[Collected data]
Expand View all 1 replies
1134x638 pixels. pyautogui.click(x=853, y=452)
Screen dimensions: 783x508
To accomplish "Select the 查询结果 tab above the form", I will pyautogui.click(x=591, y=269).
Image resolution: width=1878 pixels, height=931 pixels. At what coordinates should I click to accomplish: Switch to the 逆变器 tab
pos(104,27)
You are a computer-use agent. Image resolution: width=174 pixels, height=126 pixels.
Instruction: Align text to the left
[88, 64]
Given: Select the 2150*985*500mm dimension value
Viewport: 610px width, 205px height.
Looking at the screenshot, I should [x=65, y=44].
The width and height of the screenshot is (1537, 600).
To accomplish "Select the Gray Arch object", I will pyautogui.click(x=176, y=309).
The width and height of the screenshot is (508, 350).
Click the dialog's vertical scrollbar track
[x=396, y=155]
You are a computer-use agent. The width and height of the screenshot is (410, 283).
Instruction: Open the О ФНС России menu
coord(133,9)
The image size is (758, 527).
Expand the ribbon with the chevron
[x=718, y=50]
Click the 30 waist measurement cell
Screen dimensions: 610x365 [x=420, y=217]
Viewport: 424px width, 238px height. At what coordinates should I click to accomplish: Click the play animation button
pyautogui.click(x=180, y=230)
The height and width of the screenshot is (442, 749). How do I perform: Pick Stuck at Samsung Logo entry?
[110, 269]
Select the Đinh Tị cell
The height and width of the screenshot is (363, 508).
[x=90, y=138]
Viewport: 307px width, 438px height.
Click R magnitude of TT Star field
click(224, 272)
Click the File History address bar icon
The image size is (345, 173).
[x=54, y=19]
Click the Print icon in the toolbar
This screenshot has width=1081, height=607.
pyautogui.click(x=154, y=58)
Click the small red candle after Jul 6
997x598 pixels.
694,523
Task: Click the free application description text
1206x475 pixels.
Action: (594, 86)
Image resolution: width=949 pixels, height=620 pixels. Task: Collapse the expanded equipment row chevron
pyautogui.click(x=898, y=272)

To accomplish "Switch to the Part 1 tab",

_What you should do_. An exact reproduction of all the records is needed.

_Solved problem_.
Expand View all 1 replies
1134x638 pixels. pyautogui.click(x=853, y=452)
Screen dimensions: 783x508
To accomplish "Select the 查询结果 tab above the form", I will pyautogui.click(x=591, y=269).
Image resolution: width=1878 pixels, height=931 pixels. At what coordinates should I click to accomplish: Switch to the 逆变器 tab
pos(104,27)
You are a computer-use agent. Image resolution: width=174 pixels, height=126 pixels.
Instruction: Align text to the left
[88, 64]
Given: Select the 2150*985*500mm dimension value
Viewport: 610px width, 205px height.
Looking at the screenshot, I should [x=65, y=44].
The width and height of the screenshot is (1537, 600).
To accomplish "Select the Gray Arch object", I will pyautogui.click(x=176, y=309).
The width and height of the screenshot is (508, 350).
Click the dialog's vertical scrollbar track
[x=396, y=155]
You are a computer-use agent. The width and height of the screenshot is (410, 283).
Instruction: Open the О ФНС России menu
coord(133,9)
The image size is (758, 527).
Expand the ribbon with the chevron
[x=718, y=50]
Click the 30 waist measurement cell
Screen dimensions: 610x365 [x=420, y=217]
Viewport: 424px width, 238px height. At what coordinates should I click to accomplish: Click the play animation button
pyautogui.click(x=180, y=230)
The height and width of the screenshot is (442, 749). How do I perform: Pick Stuck at Samsung Logo entry?
[110, 269]
Select the Đinh Tị cell
The height and width of the screenshot is (363, 508).
[x=90, y=138]
Viewport: 307px width, 438px height.
Click R magnitude of TT Star field
click(224, 272)
Click the File History address bar icon
The image size is (345, 173).
[x=54, y=19]
Click the Print icon in the toolbar
This screenshot has width=1081, height=607.
pyautogui.click(x=154, y=58)
Click the small red candle after Jul 6
997x598 pixels.
694,523
Task: Click the free application description text
1206x475 pixels.
Action: (594, 86)
Image resolution: width=949 pixels, height=620 pixels. Task: Collapse the expanded equipment row chevron
pyautogui.click(x=898, y=272)

To accomplish "Switch to the Part 1 tab",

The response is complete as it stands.